Still, I could not help noticing that it was really no exaggeration to call it the purple death.

One of the morgue attendants had called Dr. Leslie aside and a moment later he rejoined us.

"They tell me Haynes has been here," he reported. "I left word that any visitors were to be carefully watched."

"Strange," muttered Kennedy, absorbing Dr. Leslie's latest information and then looking back at the body, puzzled. "Very strange. Let us go up to the apartment right away."

Kennedy stowed the little tube in which he had placed the body fluid safely in his pocket and led the way out again to our waiting car.

Delaney had picked out a fashionable neighborhood in which to live. As we entered the bronze grilled door and rode up in the elevator, Kennedy handed each of us a cigar and lighted one himself. I lighted up, too, thinking that perhaps there might be some virtue in tobacco to ward off the unseen perils into which we were going.

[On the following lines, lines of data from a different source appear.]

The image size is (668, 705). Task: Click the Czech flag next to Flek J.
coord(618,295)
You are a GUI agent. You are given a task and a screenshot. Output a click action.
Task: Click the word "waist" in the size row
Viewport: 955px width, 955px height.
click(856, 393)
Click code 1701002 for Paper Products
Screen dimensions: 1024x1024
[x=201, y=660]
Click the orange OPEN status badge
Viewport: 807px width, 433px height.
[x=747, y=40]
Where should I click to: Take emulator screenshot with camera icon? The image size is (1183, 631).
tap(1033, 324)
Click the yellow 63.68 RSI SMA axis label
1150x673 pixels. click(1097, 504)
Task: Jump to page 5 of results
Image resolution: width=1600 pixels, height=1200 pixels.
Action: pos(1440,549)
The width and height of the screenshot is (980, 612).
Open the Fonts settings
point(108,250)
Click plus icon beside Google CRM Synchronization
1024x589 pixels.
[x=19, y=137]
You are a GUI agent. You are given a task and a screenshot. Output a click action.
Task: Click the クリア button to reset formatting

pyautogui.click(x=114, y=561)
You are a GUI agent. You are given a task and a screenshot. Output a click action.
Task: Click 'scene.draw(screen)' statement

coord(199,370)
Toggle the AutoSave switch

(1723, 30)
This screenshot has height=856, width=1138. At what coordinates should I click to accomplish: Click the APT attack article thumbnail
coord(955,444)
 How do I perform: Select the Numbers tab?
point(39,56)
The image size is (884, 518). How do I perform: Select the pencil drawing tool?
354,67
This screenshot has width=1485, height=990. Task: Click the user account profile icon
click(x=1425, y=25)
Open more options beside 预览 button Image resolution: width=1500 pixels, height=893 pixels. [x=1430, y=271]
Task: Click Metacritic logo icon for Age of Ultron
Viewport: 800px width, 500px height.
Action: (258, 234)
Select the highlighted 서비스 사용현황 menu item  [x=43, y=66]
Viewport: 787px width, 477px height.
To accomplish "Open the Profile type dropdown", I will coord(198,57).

The wealthy ranchman, evidently, on his arrival in New York had rented an apartment, furnished, from a lawyer, Ashby Ames, who had gone south on account of his health.

We entered and found that it was a very attractive place that Ames had fitted up. At one side of a library or drawing-room opened out a little glass sun-parlor or conservatory on a balcony. Into it a dining-room opened also. In fact, the living rooms of the whole suite could be thrown into one, with this sun-parlor as a center.

Everything about the apartment was quite up-to-date, also. For instance, I noticed that the little conservatory was lighted brilliantly by a mercury vapor tube that ran around it in a huge rectangle of light.

Dr. Leslie and the police had already ransacked the place and there did not seem to be much likelihood that anything could have escaped them. Still, Kennedy began a searching examination after his own methods, while we waited, gazing at him curiously.